The chondrodystrophies (CDX) are a heterogeneous group of disorders of endochondral bone growth that are characterized clinically by shortening and deformities of the limbs and trunk. The delineation of the pathogenetic mechanisms responsible for the disorders would be highly desirable because not only would it lead to definitive therapy for the CDX, but it would provide valuable insights into the causes of skeletal deformities in general as well as normal bone growth. Unfortunately, the understanding of the abnormalities in the CDX has been hampered by a variety of problems primarily related to obtaining and investigating the affected tissue, the skeletal growth plate. Addressing these problems, the proposed investigator has developed an approach tailored to studying these disorders. It involves the use of highly specific histochemistry to localize matrix constituents in plastic embedded tissues combined with biochemical analysis of extremely small samples of cartilage. Preliminary studies have demonstrated its potential value as a means to probe the growth plate as a dynamic structure. It is now proposed to expand this approach to systematically and comprehensively examine endochondral ossification in growth plate tissue from normal control and CDX patients. The tissue will be studied by light and electron microscopic immune and lectin histochemistry, autoradiography, and in situ hybridization. Monoclonal antibodies to matrix components: types I-VI, IX (G), X (M), and 1Alpha, 2Alpha, 3Alpha collagens; chondroitin-4- and -6- sulfate, keratan sulfate and hyaluronic acid binding region substructures of cartilage proteoglycan; link protein; fibronectin; and cDNA probes to specific skeletal procollagen mRNAs will be employed. To biochemically confirm the microscopic observations, microsamples of the cartilages corresponding to different stages of chondrocyte proliferation and differentiation will be studied in organ culture by HPLC and SDS-PAGE methods to determine the presence of and relative proportions of isotopically labeled major and minor collagens and glycosaminoglycans in newly synthesized matrix. These studies should permit an accurate representation of the events of normal endochondral ossification to be constructed and defects therein to be identified.

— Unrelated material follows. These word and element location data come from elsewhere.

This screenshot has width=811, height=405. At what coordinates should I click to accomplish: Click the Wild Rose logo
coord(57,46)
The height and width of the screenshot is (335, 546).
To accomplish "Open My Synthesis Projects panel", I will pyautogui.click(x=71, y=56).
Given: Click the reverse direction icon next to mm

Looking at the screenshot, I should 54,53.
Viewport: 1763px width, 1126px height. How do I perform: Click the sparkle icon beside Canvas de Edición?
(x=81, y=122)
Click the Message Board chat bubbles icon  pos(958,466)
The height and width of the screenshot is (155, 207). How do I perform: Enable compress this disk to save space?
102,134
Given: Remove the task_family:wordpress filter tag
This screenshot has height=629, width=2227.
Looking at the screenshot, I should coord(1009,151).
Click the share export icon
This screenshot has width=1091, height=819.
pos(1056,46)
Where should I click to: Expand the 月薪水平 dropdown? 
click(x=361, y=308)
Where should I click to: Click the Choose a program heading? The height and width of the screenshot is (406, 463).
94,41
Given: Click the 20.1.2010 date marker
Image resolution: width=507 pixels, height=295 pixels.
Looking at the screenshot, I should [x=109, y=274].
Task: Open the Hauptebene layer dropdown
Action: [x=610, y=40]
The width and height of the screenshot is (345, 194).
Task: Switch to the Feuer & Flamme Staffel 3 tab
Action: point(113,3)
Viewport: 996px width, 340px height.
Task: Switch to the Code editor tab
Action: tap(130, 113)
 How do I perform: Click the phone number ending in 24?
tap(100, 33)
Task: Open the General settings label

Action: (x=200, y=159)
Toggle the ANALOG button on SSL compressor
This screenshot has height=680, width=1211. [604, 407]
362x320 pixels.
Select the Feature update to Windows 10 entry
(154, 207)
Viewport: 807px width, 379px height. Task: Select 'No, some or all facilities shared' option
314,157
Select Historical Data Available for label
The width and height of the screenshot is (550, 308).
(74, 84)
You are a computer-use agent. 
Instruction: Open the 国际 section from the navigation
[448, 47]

软骨造成的（CDX）是一组异质性疾病 内侧软骨骨生长通过缩短在临床上表征 和四肢和躯干的畸形。 描述 导致疾病的致病机制将是高度的 理想 但这将为骨骼原因提供宝贵的见解 通常，畸形以及正常的骨骼生长。 不幸的是， 对CDX异常的理解已受到A的阻碍 主要与获得和研究有关的各种问题 影响组织，骨骼生长板。 解决这些问题， 拟议的研究者已经开发了一种针对研究的方法 这些疾病。 它涉及使用高度特定的组织化学 将基质成分定位在塑料嵌入式组织中 非常小的软骨样品的生化分析。 初步的 研究表明，其潜在价值作为探测的手段 生长板作为动态结构。 现在建议扩展这一点 系统和全面检查内软骨的方法 正常对照和CDX患者的生长板组织的骨化。 该组织将通过光和电子显微镜免疫进行研究， 凝集素组织化学，放射自显影和原位杂交。 矩阵组件的单克隆抗体：类型I-VI，IX（G），X（M）和 1alpha，2alpha，3alpha胶原蛋白；软骨素-4-和-6-硫酸盐，Keratan 软骨的硫酸盐和透明质酸结合区域 蛋白聚糖；链接蛋白；纤连蛋白；和cDNA探针到特定 将使用骨骼胶原mRNA。 在生化上确认 微观观察，软骨的微观样本对应于 软骨细胞增殖和分化的不同阶段将是 通过HPLC和SDS-PAGE方法在器官培养中进行了研究，以确定 同位素标记的主要和相对比例的主要比例 新合成基质中的次要胶原蛋白和糖胺聚糖。 这些 研究应允许准确表示正常事件 内软骨骨化要构造并在其中缺陷 确定。